### About this exercise
Could you retype the entries below exactly, omitting every picture?

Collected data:
──────────────────────────────

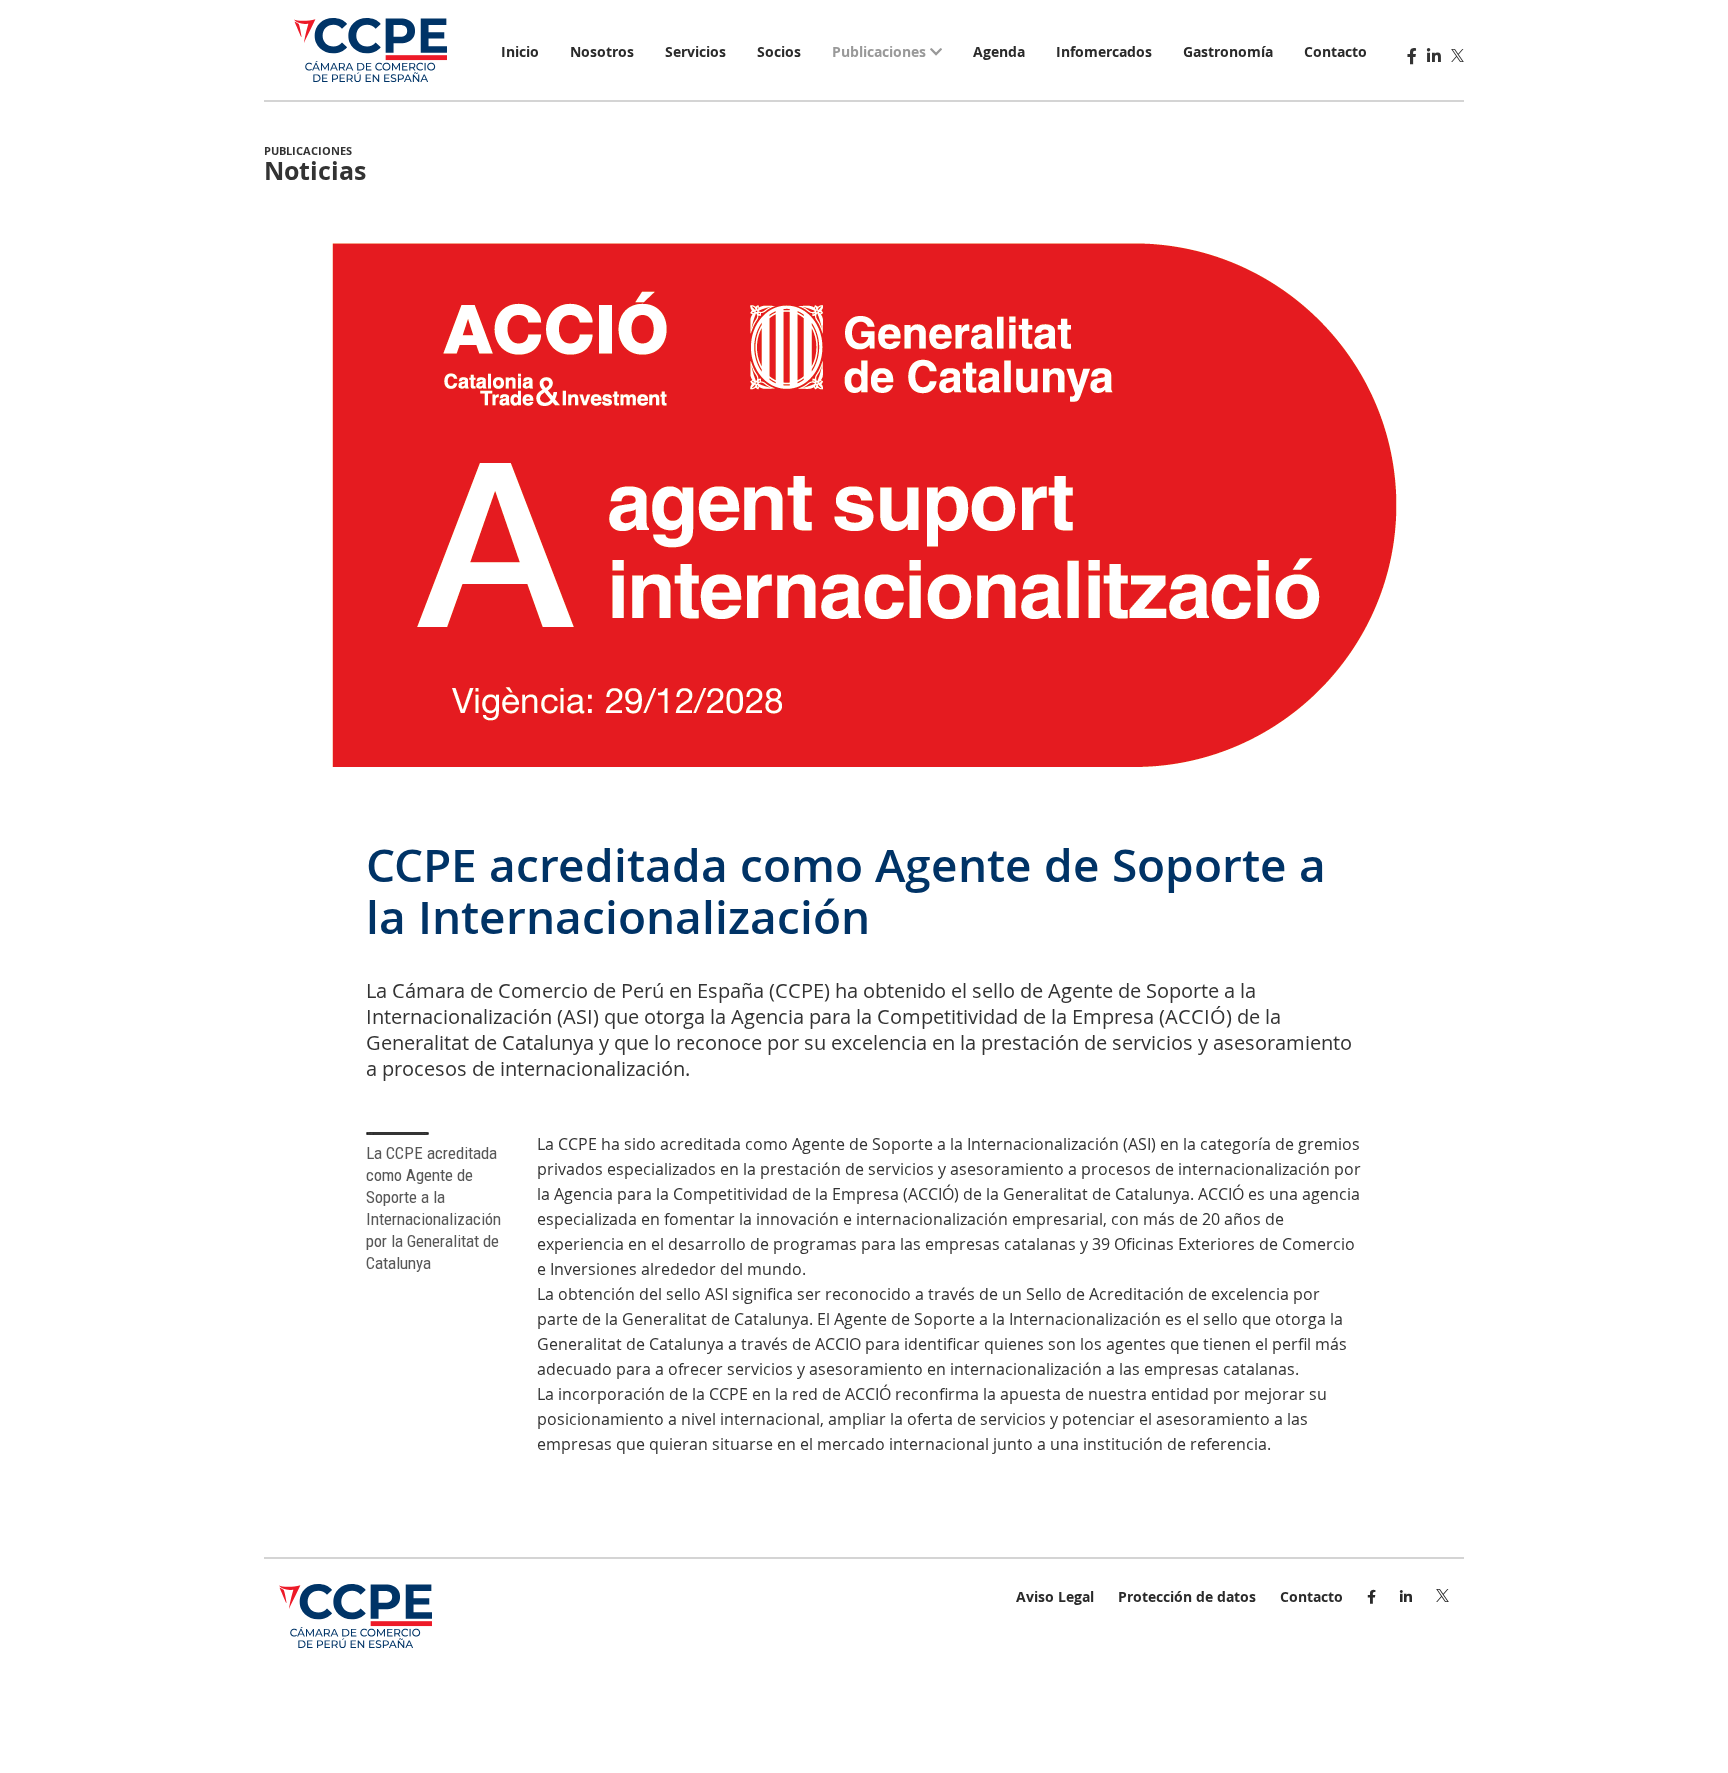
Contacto (1335, 52)
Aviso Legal (1055, 1597)
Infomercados (1104, 52)
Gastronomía (1228, 52)
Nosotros (602, 52)
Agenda (999, 52)
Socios (779, 52)
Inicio (520, 52)
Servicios (695, 52)
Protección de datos (1187, 1597)
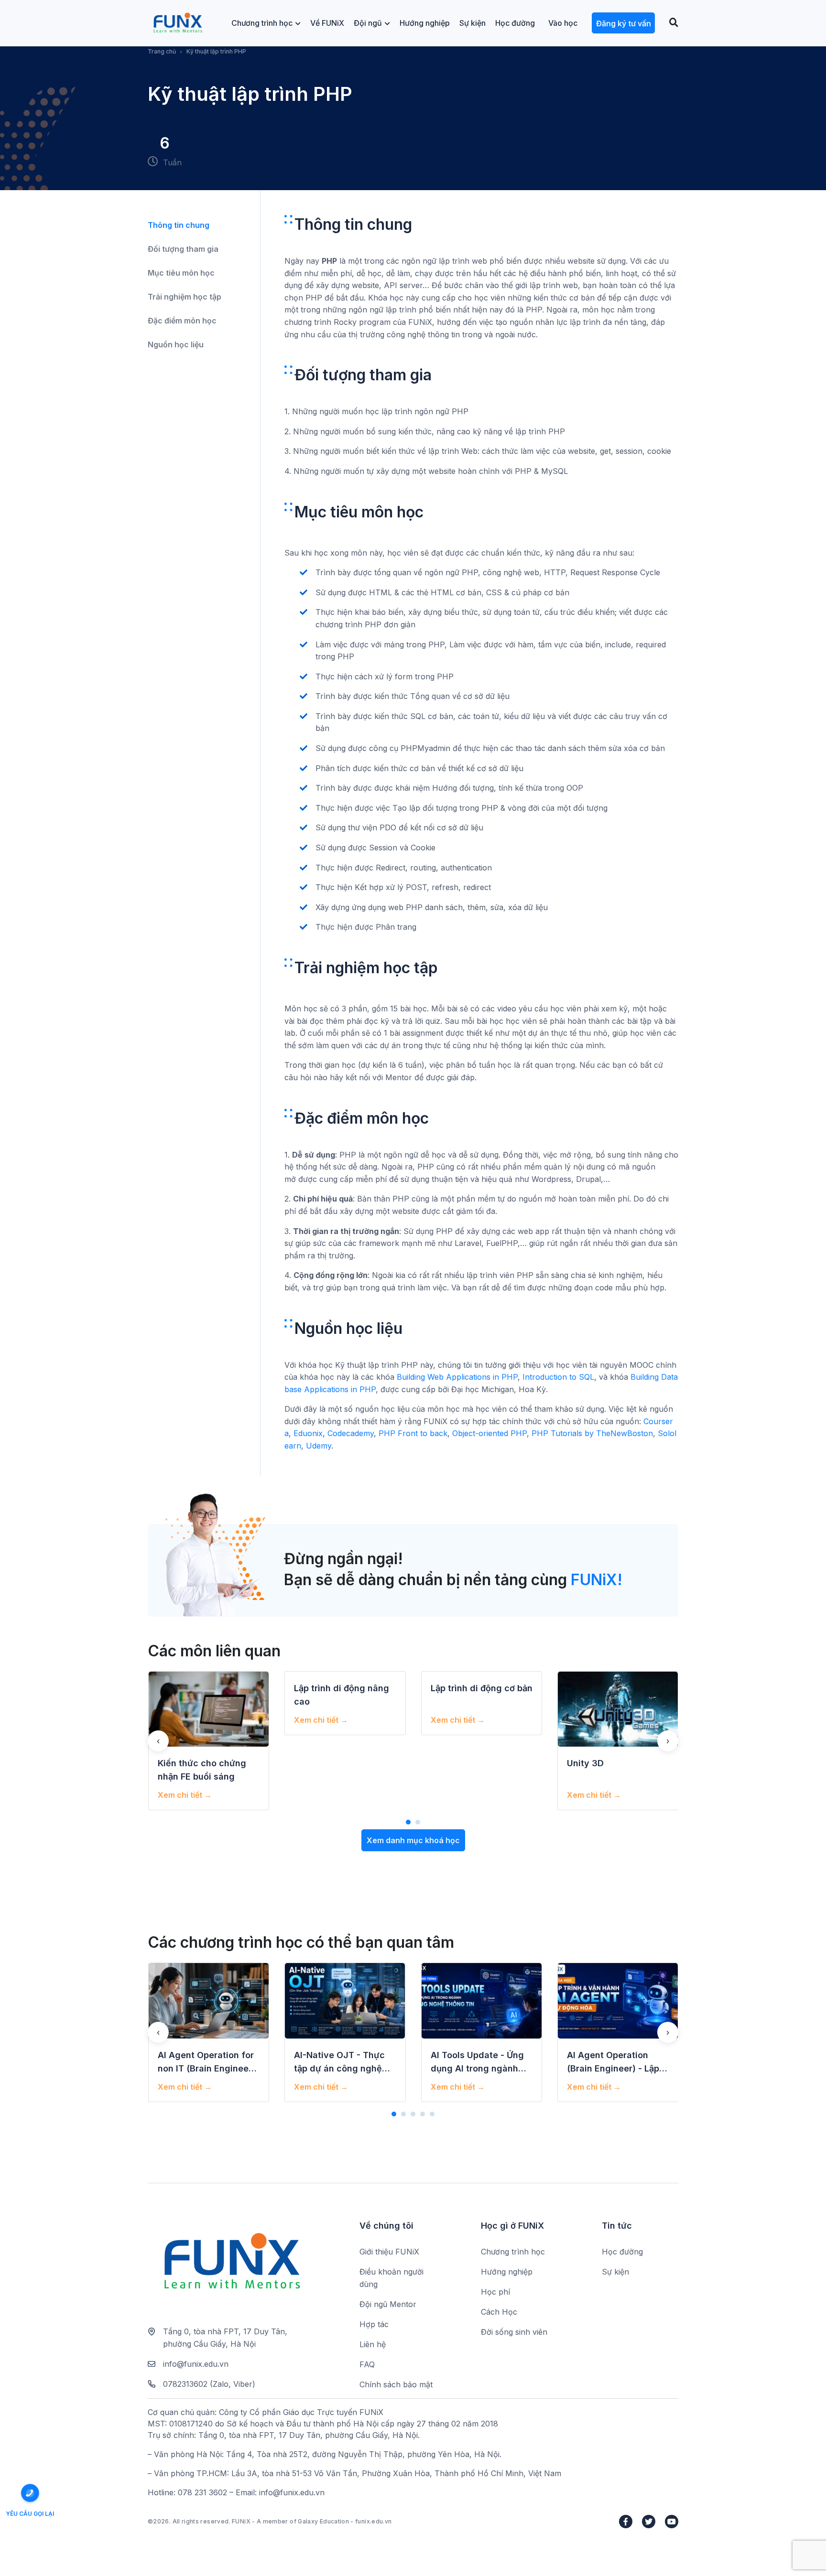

──────────────────────────────

### Answer
Contacto (1335, 52)
Aviso Legal (1055, 1597)
Infomercados (1104, 52)
Gastronomía (1228, 52)
Nosotros (602, 52)
Agenda (999, 52)
Socios (779, 52)
Inicio (520, 52)
Servicios (695, 52)
Protección de datos (1187, 1597)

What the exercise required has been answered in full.